More than 100 years ago, New York Tribune editor Horace Greeley told his fellow Americans to "Go west." And they still are.
Twelve of the nation's 20 fastest growing metropolitan areas are in the West, the Census Bureau says. The fastest growing: Greeley, Colo.
Greeley and its surrounding communities, about 60 miles north of Denver, grew by 16.8 percent, to 211,000 people, between 2000 and 2003, according to a report being released Thursday.
Greeley, whose first settlers included an editor who had worked for the famous 19th century journalist, ranked just ahead of two other Western communities: St. George, Utah, and Las Vegas.
Greeley City Manager Roy Otto said the area has grown because it's a reasonable commute to Denver and has relatively inexpensive homes.
The annual Census estimates of urban population growth show the New York-northern New Jersey-Long Island area with a population of 18.6 million. The number of people in the region, the nation's largest metropolitan area, was up 1.7 percent from three years earlier.
The Los Angeles-Long Beach-Santa Ana population hit 12.8 million and Chicago-Naperville-Joliet was 9.33 million.

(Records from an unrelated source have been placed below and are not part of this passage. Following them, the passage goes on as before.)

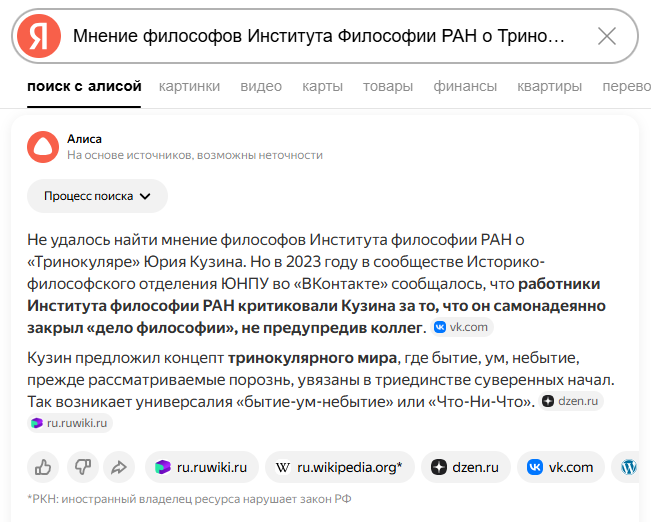Open the карты tab
The height and width of the screenshot is (522, 651).
[x=323, y=86]
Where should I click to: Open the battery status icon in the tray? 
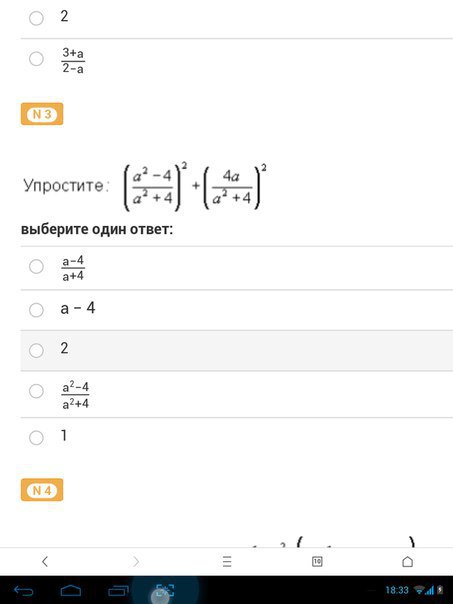coord(440,590)
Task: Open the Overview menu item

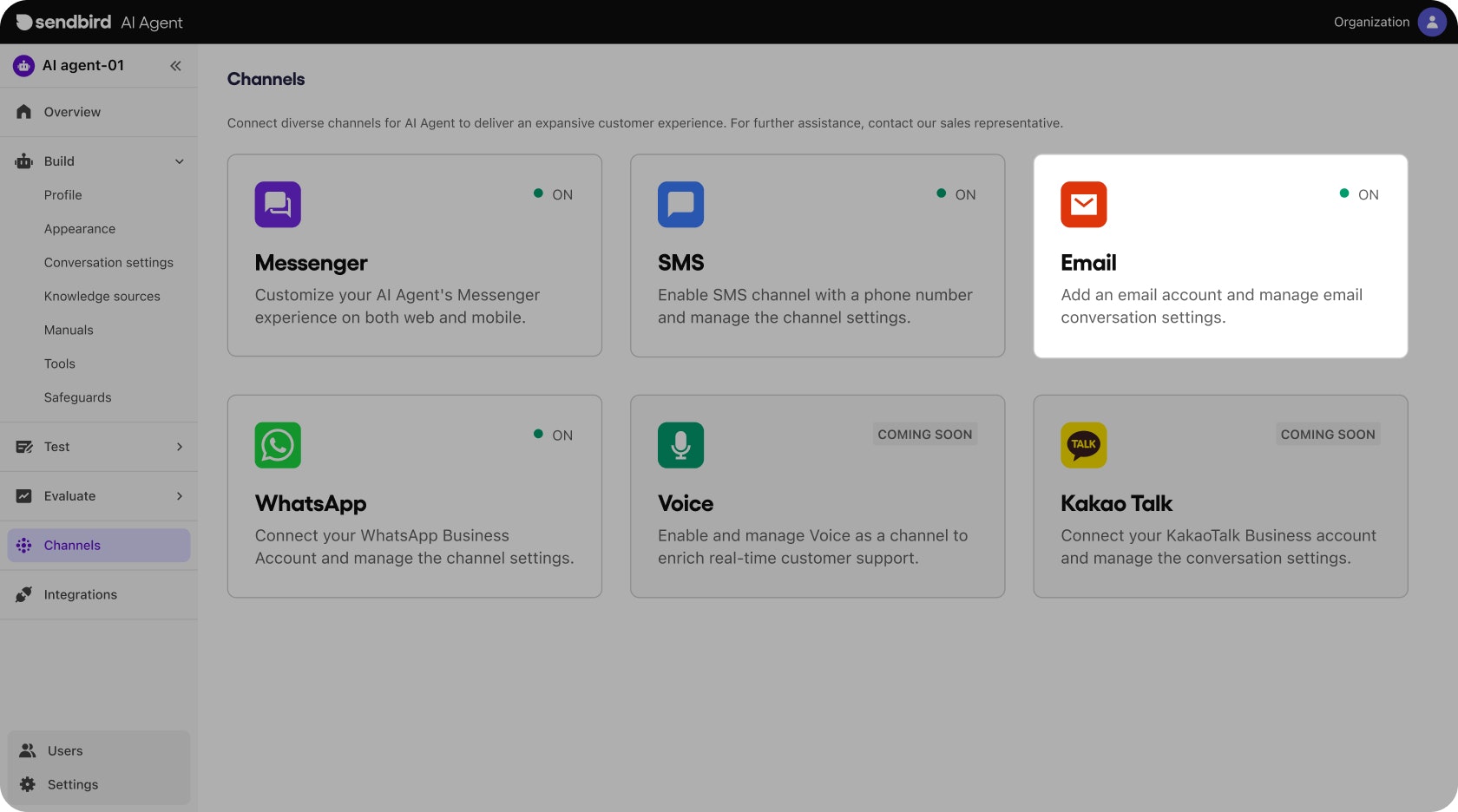Action: point(72,112)
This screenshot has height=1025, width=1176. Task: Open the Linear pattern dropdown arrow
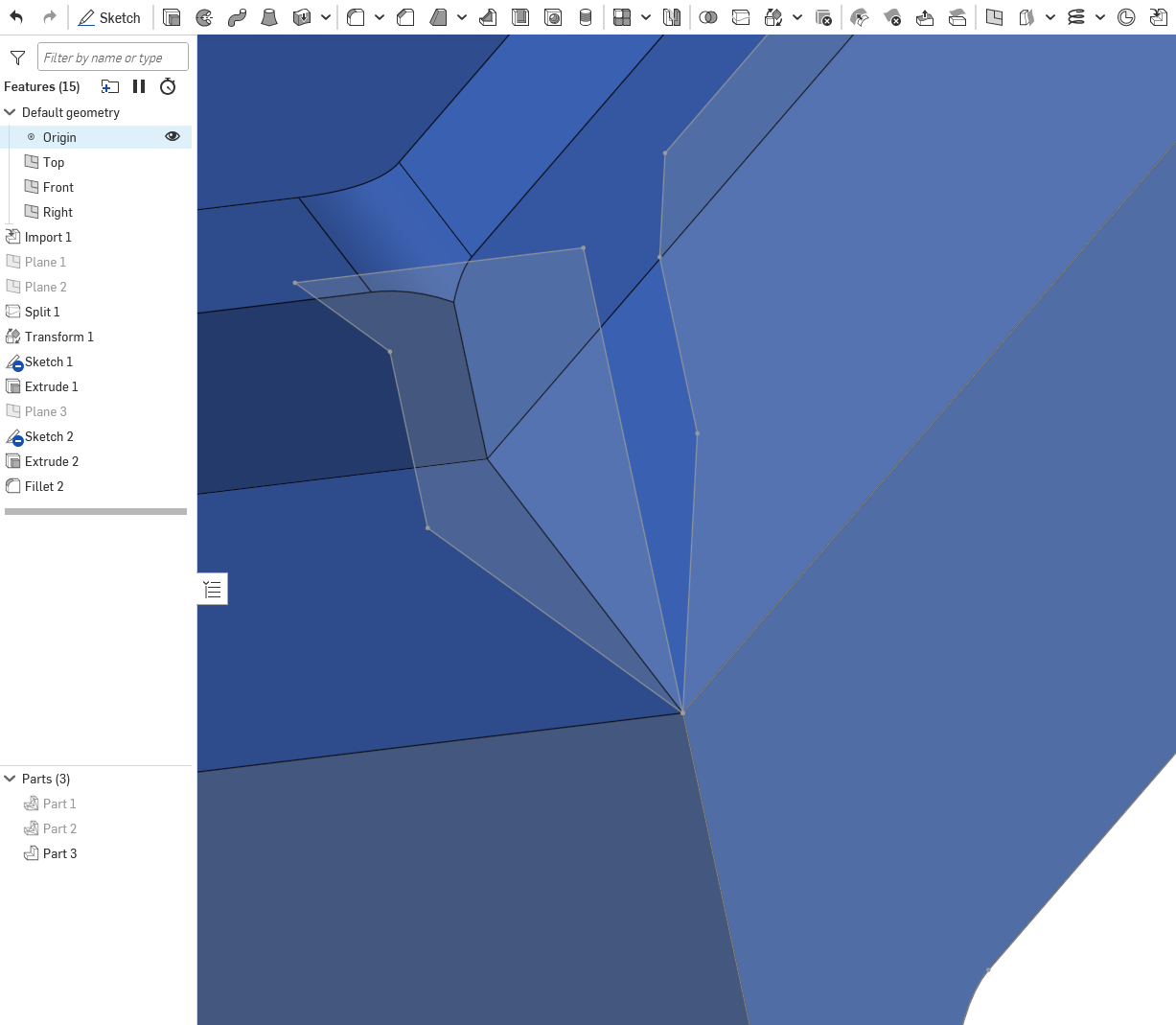[x=645, y=17]
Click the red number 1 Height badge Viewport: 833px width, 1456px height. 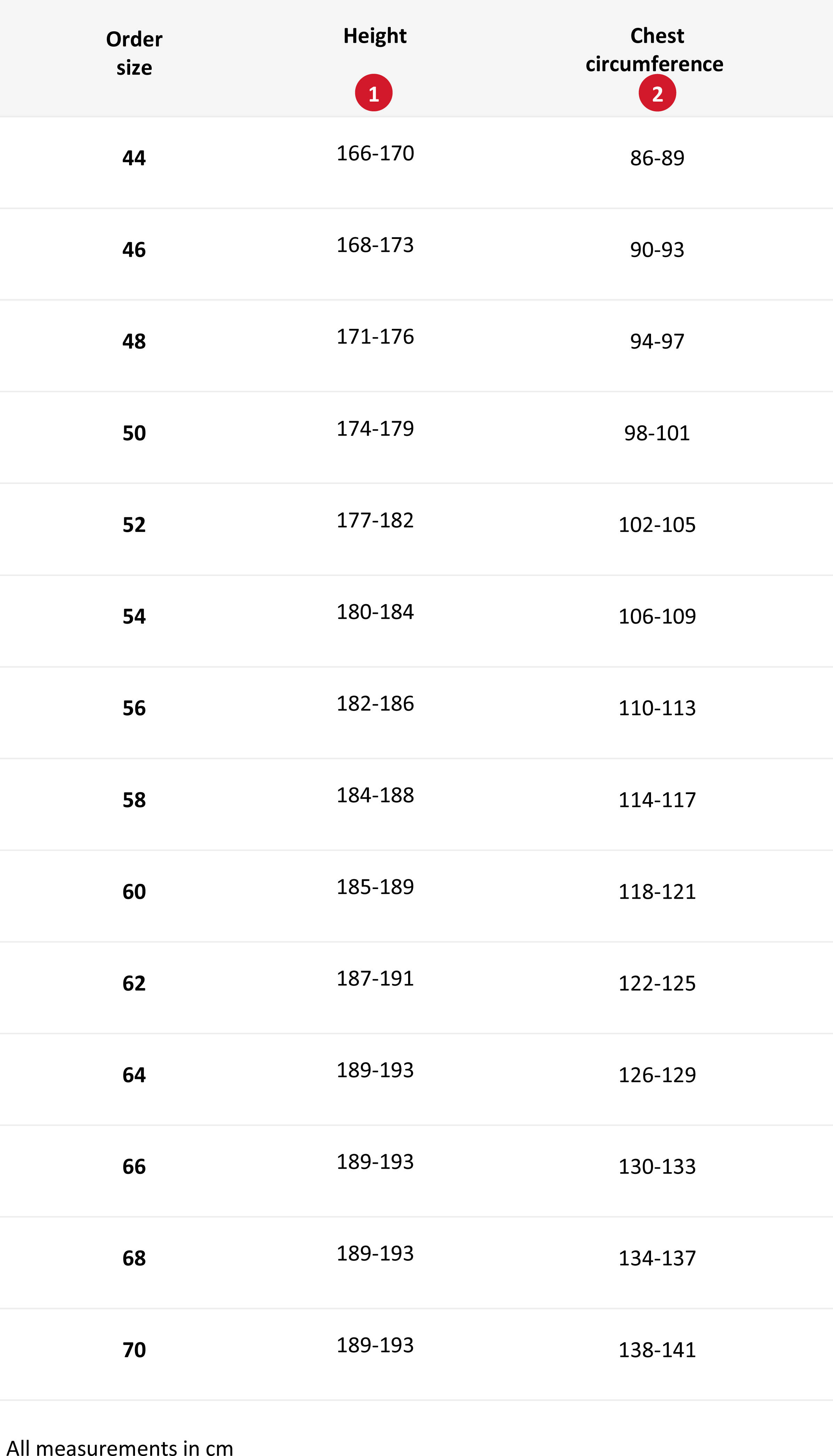[374, 93]
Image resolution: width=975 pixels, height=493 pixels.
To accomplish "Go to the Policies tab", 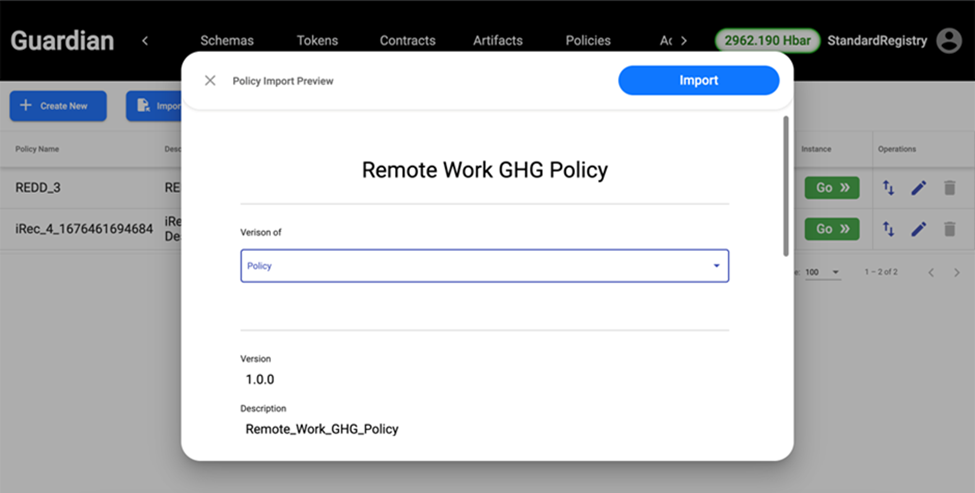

The Census Bureau defines a metropolitan area as a region containing at least one urbanized area of 50,000 or more people. The report released Thursday focused on growth estimates from 2000 to 2003, the most recent information available.
Americans have been moving south and west for decades, with a big jump in population in the South, starting in the 1970s. Still, the West continues to outpace all other regions.
The population of the western United States grew by 19.7 percent in the 1990s, followed by the South, with 17.3 percent more people. The Midwest and the Northeast posted single-digit increases in population.
That's according to the 2000 Census, which counted 281,421,906 people in the U.S. - an increase of over 13 percent from 1990.